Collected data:
'''

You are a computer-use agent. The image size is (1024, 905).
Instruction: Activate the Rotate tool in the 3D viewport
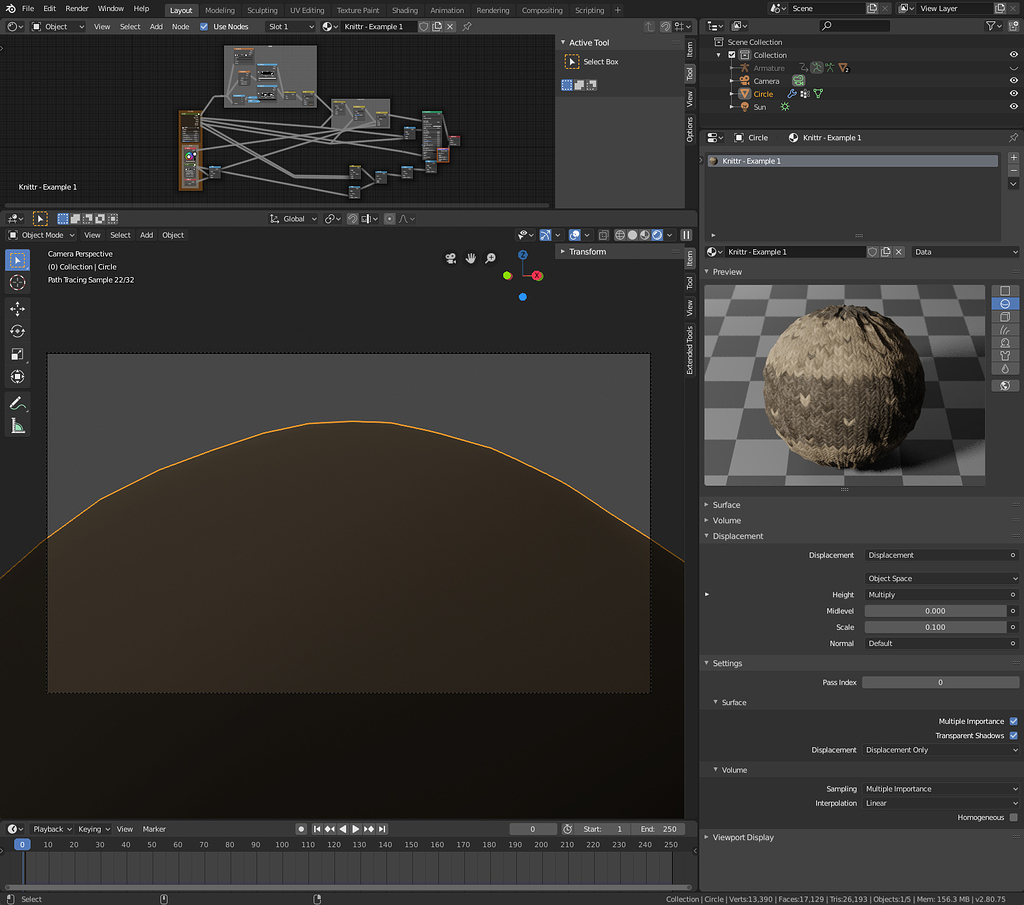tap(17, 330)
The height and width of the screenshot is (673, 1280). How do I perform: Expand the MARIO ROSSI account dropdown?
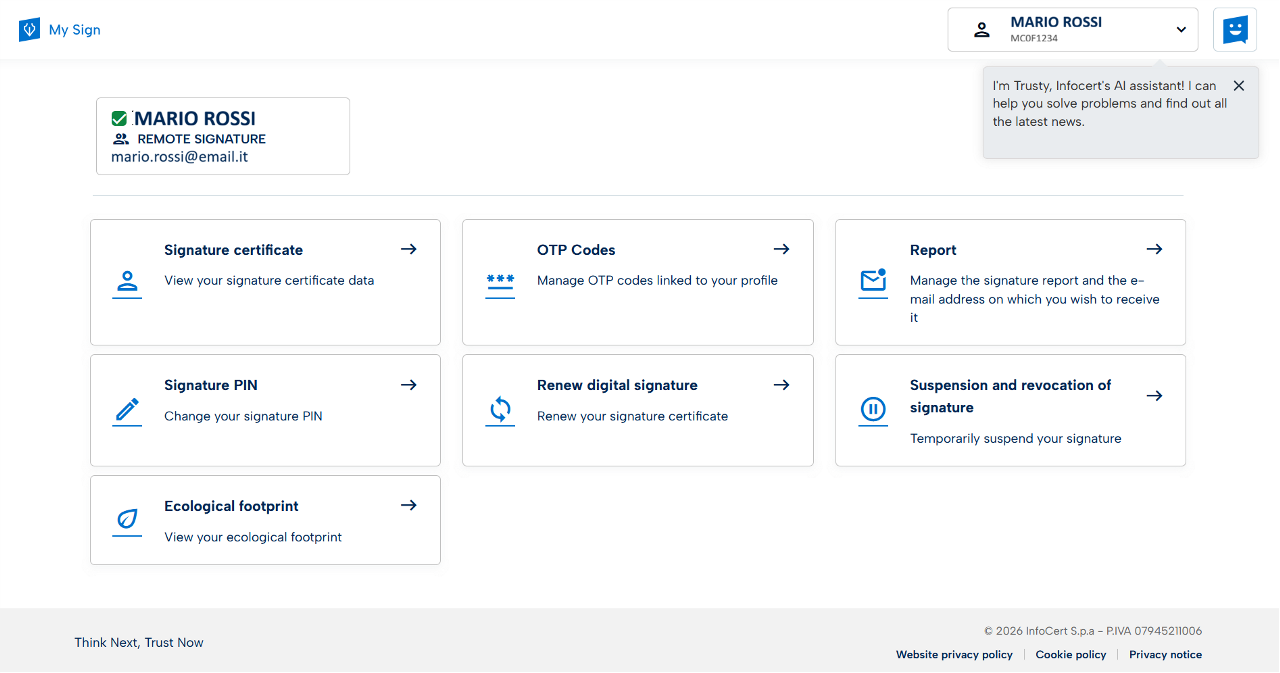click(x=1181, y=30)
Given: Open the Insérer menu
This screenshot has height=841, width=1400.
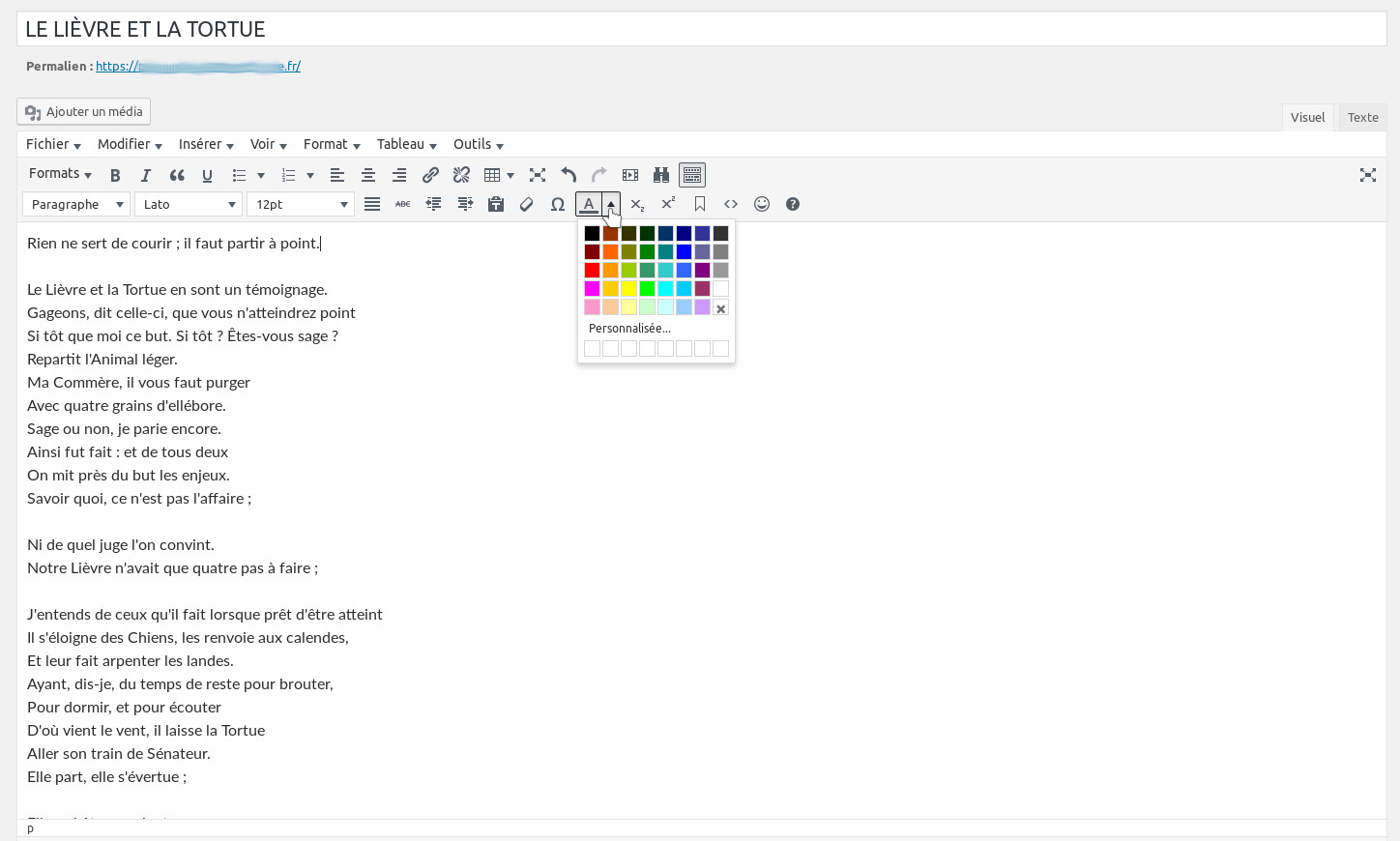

'''

All records above are to be printed exactly, minus the pictures they contain.

Written answer:
You are a computer-use agent. The image size is (1024, 905).
Instruction: Activate the Rotate tool in the 3D viewport
tap(17, 330)
The height and width of the screenshot is (673, 1280). How do I perform: Expand the MARIO ROSSI account dropdown?
click(x=1181, y=30)
Given: Open the Insérer menu
This screenshot has height=841, width=1400.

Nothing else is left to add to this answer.